[Stored items]
------

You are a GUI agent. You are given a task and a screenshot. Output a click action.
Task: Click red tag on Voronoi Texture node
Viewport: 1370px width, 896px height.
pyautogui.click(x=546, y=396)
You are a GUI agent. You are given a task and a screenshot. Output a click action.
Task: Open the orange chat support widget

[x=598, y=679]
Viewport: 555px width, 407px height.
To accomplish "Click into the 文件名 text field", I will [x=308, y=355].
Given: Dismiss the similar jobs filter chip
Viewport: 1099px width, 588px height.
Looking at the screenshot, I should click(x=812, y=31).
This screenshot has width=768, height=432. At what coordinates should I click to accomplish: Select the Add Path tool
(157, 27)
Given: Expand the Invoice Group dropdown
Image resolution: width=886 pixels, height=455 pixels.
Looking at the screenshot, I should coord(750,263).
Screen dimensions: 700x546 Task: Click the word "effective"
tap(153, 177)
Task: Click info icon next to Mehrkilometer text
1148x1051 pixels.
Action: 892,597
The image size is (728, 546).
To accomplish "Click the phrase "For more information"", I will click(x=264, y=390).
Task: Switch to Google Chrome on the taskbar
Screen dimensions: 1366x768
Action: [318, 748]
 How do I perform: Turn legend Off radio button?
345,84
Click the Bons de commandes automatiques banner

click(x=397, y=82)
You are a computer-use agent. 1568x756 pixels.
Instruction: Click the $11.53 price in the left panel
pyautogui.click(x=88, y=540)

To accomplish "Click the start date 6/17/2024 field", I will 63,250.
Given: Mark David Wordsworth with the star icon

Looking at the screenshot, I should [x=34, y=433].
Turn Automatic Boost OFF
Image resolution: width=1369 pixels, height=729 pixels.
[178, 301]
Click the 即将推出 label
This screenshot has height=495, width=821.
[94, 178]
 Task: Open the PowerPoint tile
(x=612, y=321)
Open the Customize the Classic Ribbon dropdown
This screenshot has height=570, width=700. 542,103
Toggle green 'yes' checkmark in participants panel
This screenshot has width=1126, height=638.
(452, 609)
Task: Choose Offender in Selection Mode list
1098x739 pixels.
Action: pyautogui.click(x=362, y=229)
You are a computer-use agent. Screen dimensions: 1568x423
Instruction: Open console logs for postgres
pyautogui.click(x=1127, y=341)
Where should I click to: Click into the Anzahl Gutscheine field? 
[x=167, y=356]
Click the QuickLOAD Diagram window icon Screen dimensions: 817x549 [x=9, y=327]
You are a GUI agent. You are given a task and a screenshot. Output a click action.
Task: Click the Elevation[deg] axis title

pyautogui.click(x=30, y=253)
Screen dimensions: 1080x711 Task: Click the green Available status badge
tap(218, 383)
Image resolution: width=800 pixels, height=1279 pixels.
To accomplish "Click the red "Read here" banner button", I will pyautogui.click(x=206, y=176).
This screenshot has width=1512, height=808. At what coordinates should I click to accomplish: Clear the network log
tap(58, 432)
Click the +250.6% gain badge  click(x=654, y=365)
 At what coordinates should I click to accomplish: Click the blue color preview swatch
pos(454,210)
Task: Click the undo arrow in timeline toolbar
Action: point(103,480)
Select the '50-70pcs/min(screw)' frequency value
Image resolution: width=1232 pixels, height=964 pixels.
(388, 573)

------

Exercise objective
Beginning at the line with "Task: Click red tag on Voronoi Texture node" and stopping after the line with "The image size is (728, 546).", please write out every line of the data above exactly and nothing else.

Solution to the exercise
Task: Click red tag on Voronoi Texture node
Viewport: 1370px width, 896px height.
pyautogui.click(x=546, y=396)
You are a GUI agent. You are given a task and a screenshot. Output a click action.
Task: Open the orange chat support widget

[x=598, y=679]
Viewport: 555px width, 407px height.
To accomplish "Click into the 文件名 text field", I will [x=308, y=355].
Given: Dismiss the similar jobs filter chip
Viewport: 1099px width, 588px height.
Looking at the screenshot, I should click(x=812, y=31).
This screenshot has width=768, height=432. At what coordinates should I click to accomplish: Select the Add Path tool
(157, 27)
Given: Expand the Invoice Group dropdown
Image resolution: width=886 pixels, height=455 pixels.
Looking at the screenshot, I should coord(750,263).
Screen dimensions: 700x546 Task: Click the word "effective"
tap(153, 177)
Task: Click info icon next to Mehrkilometer text
1148x1051 pixels.
Action: 892,597
The image size is (728, 546).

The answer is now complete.